> [Aim of the exercise]:
Return, word for word, the part of the passage about Jim Messina and Kenny Loggins starting with "In November of" and going on through "and performing career.".

Messina's career had started as a bass guitarist in the final stages of the Buffalo Springfield and continued when he and Richie Furay formed "Poco". The pair, along with future Eagles member, Randy Meisener, began producing demos and searching for a record label. During opening night at the Troubadour, the presidents for Columbia Records, A&M Records and Atlantic Records were present and on December 5, 1968, Poco signed with Epic Records. The group found moderate success, and are best remembered for their hit, "Crazy Love".

In November of 1970, Messina, who was now an independent producer for ABC Dunhill, interviewed Loggins as a songwriter. He had been impressed with several of Kenny's songs, especially "House At Pooh Corner", which he had written in high school as a good-bye to childhood. The song would become a hit for The Nitty Gritty Dirt Band in 1971. The pair recorded several of Kenny's songs in the living room of Messina's home, and by January of 1971, they had sorted out most of his material and began to prepare Kenny's solo album. They spent many weeks forming, auditioning, rehearsing and recording demos for Kenny, who was finally signed to Columbia Records. Managers, attorneys and an array of other business relationships needed to be established before Kenny could formally begin his recording and performing career.

The first album was entitled "Kenny Loggins with Jim Messina Sittin' In." It was their intention to use Messina's name and experience to launch Loggins, by introducing him to the audiences that Messina had performed to during the time spent with Buffalo Springfield and Poco. The title "Sittin' In" was appropriate, for the duo intended to record only one record together as artists. However, the album was so well received that Kenny and Jim both chose to create a new entity entitled "Loggins & Messina."

> [Supplied entries]:

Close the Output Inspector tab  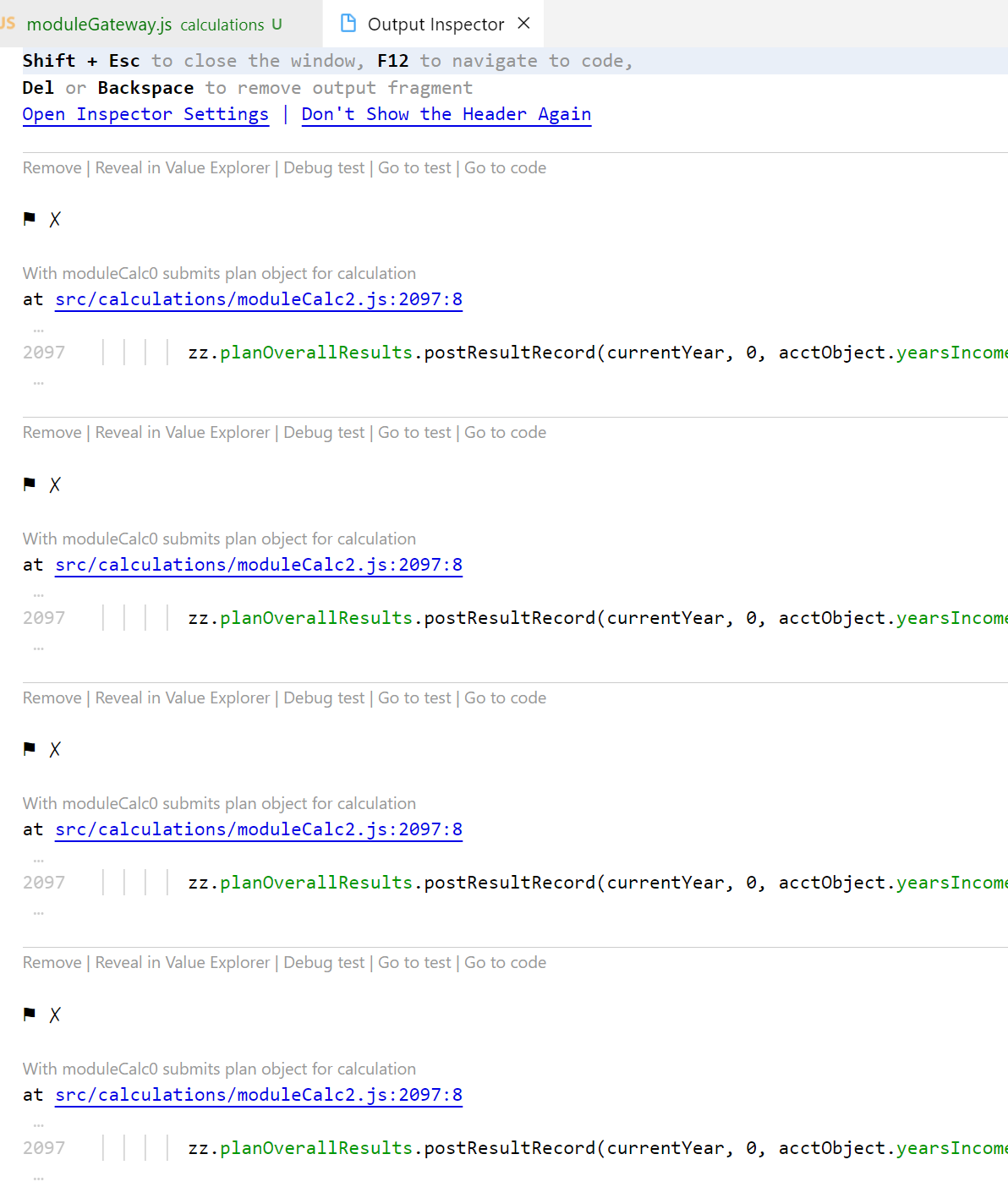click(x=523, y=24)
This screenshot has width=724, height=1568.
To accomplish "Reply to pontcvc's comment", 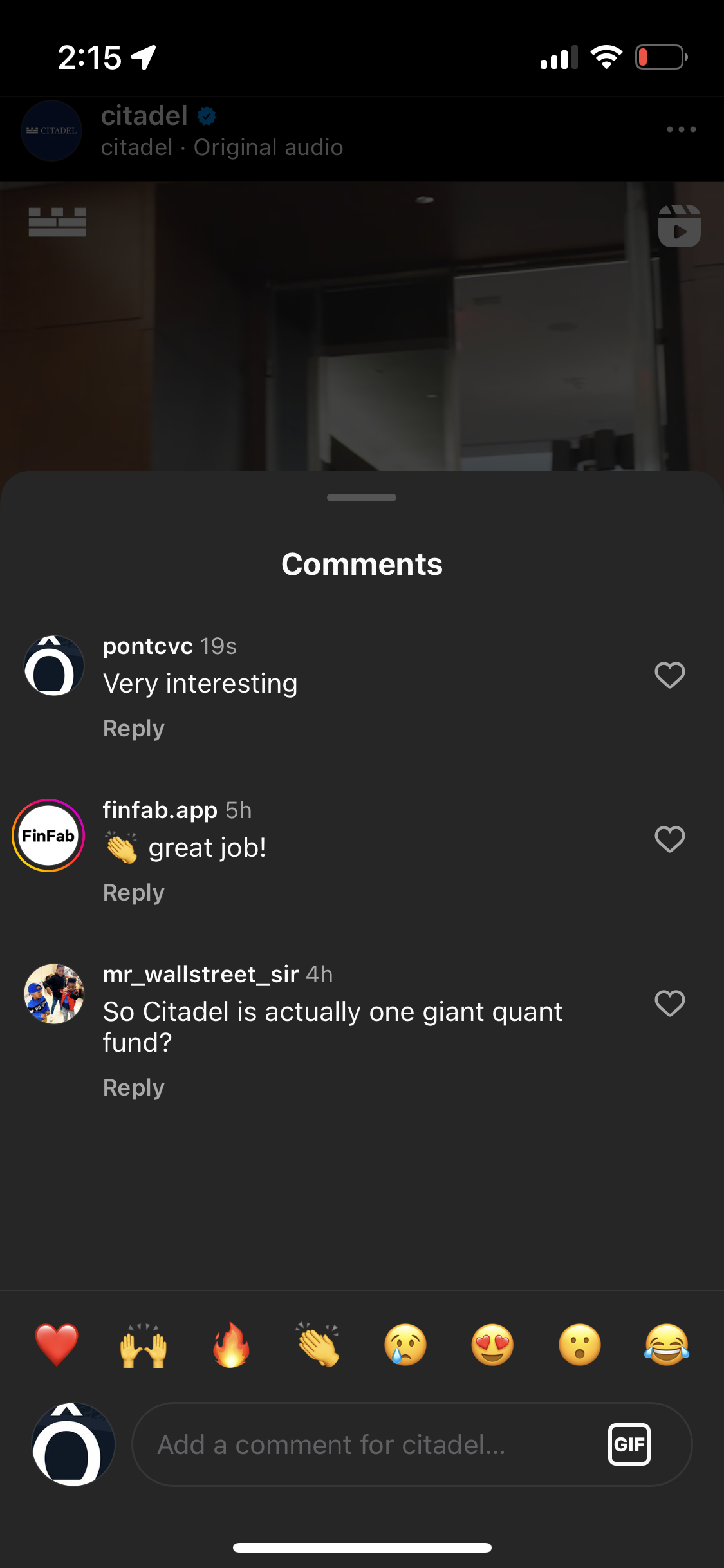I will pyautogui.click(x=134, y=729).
...
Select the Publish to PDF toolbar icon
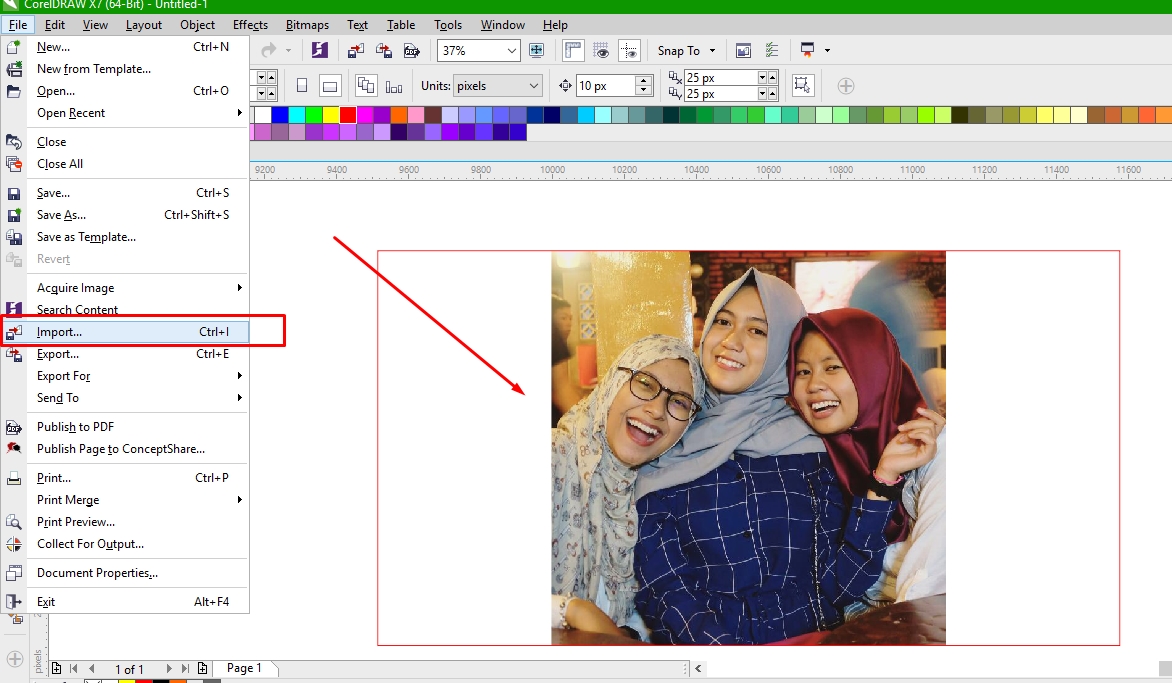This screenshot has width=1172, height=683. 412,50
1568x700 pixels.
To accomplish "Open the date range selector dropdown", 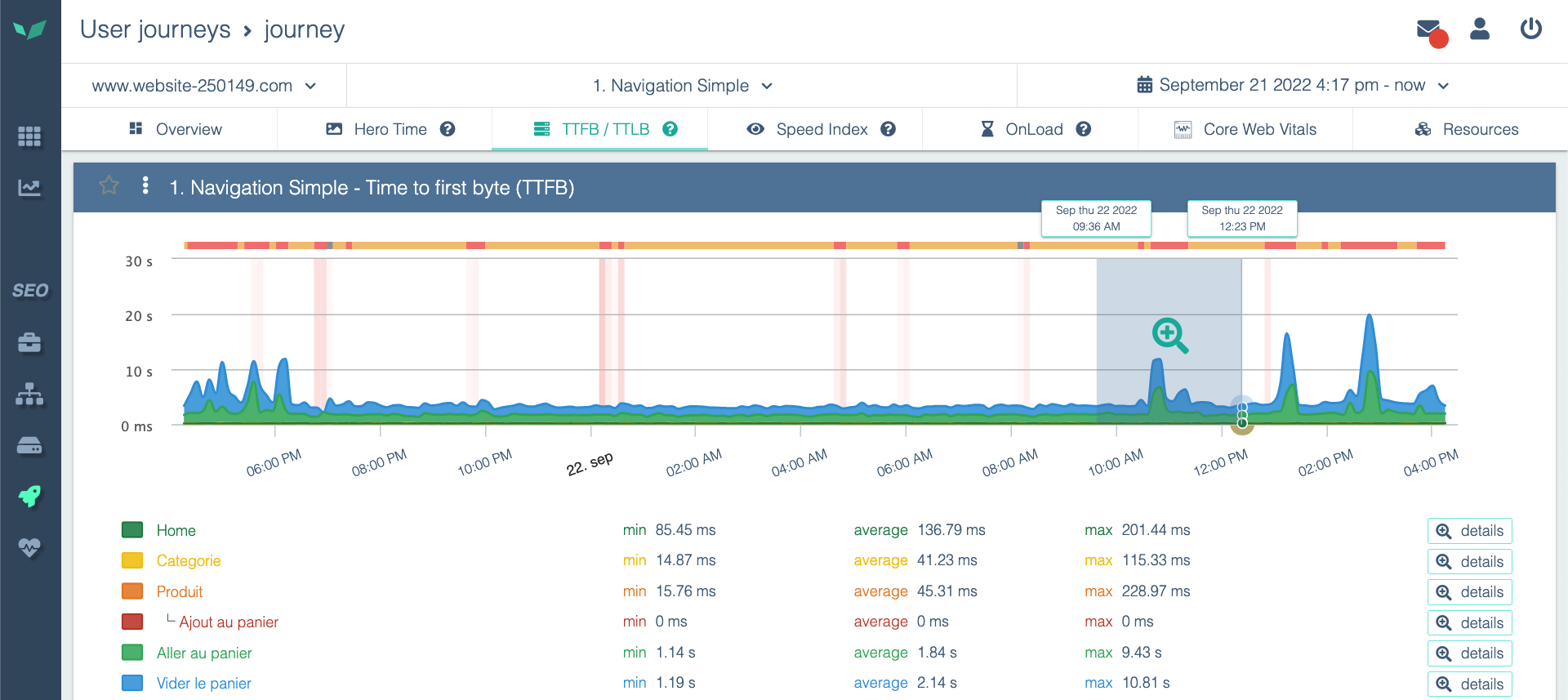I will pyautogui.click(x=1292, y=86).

> [Reply to the exercise]:
In November of 1970, Messina, who was now an independent producer for ABC Dunhill, interviewed Loggins as a songwriter. He had been impressed with several of Kenny's songs, especially "House At Pooh Corner", which he had written in high school as a good-bye to childhood. The song would become a hit for The Nitty Gritty Dirt Band in 1971. The pair recorded several of Kenny's songs in the living room of Messina's home, and by January of 1971, they had sorted out most of his material and began to prepare Kenny's solo album. They spent many weeks forming, auditioning, rehearsing and recording demos for Kenny, who was finally signed to Columbia Records. Managers, attorneys and an array of other business relationships needed to be established before Kenny could formally begin his recording and performing career.